»Monstermauern, Mumien und Mysterien«
von Walter-Jörg Langbein
Foto 1: Spukt es in Kuelap? |
»Völlig erschöpft erreicht ich die mysteriöse Ruine der einstigen Metropole der Chachapoyas. Es war kalt. Die Luft war – kein Wunder, bei einer Höhe von 3.000 Metern über dem Meeresspiegel – natürlich sehr dünn. Jeder Atemzug tat weh. Plötzlich war ich in Nebel getaucht. Oder waren es dichte Wolken? Eben noch hatte ich die gewaltige Mauer von Kuelap in greifbarer Nähe gesehen. Jetzt war sie verschwunden! Eben war mir noch angenehm, von der Temperatur her. Und jetzt war mir kalt.«
Foto 2: Ingeborg Diekmann |
So schilderte mir Archäologie-Student Werner Kaiser (1) seinen Besuch in Kuelap. Nach einem Diavortrag über »Peru und seine Geheimnisse« waren wir ins Gespräch gekommen. Ich hatte auch über meinen Besuch in Kuelap berichtet.

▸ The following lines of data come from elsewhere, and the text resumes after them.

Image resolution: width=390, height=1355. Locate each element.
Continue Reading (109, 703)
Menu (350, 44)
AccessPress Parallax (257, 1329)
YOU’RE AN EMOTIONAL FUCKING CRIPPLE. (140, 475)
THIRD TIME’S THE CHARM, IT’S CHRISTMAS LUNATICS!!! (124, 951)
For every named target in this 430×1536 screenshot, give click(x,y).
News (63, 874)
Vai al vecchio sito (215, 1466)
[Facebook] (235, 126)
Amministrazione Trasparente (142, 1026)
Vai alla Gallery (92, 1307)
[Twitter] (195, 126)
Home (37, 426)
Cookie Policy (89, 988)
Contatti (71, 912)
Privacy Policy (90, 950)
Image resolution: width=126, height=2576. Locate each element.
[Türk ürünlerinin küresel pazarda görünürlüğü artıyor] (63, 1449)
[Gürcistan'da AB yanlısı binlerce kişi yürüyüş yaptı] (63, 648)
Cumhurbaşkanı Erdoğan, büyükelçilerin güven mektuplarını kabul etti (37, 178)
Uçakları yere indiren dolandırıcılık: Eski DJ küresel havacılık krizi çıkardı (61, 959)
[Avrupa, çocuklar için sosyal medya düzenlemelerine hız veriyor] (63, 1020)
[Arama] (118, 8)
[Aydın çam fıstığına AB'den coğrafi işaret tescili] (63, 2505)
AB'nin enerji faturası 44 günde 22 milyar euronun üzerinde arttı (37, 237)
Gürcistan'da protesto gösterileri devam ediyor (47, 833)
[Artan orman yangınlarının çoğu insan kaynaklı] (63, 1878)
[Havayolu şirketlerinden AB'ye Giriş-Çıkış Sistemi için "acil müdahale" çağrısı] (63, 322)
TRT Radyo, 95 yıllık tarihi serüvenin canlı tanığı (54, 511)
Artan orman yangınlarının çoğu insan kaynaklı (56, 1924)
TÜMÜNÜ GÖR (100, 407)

Tagelang habe ich mich vor Ort aufgehalten. Ich bin außen die Monstermauer abgeschritten. Ich habe die schmalen Ein- und Ausgänge studiert wie steinerne Bücher. Steile Treppen führen durch hohe, schmale, künstlich geschaffene Spalten durch die Monstermauer in das Innere der wehrhaften Stadt. (Foto 2, links: Ingeborg Diekmann hat einen der engen Eingänge fast durchschritten.)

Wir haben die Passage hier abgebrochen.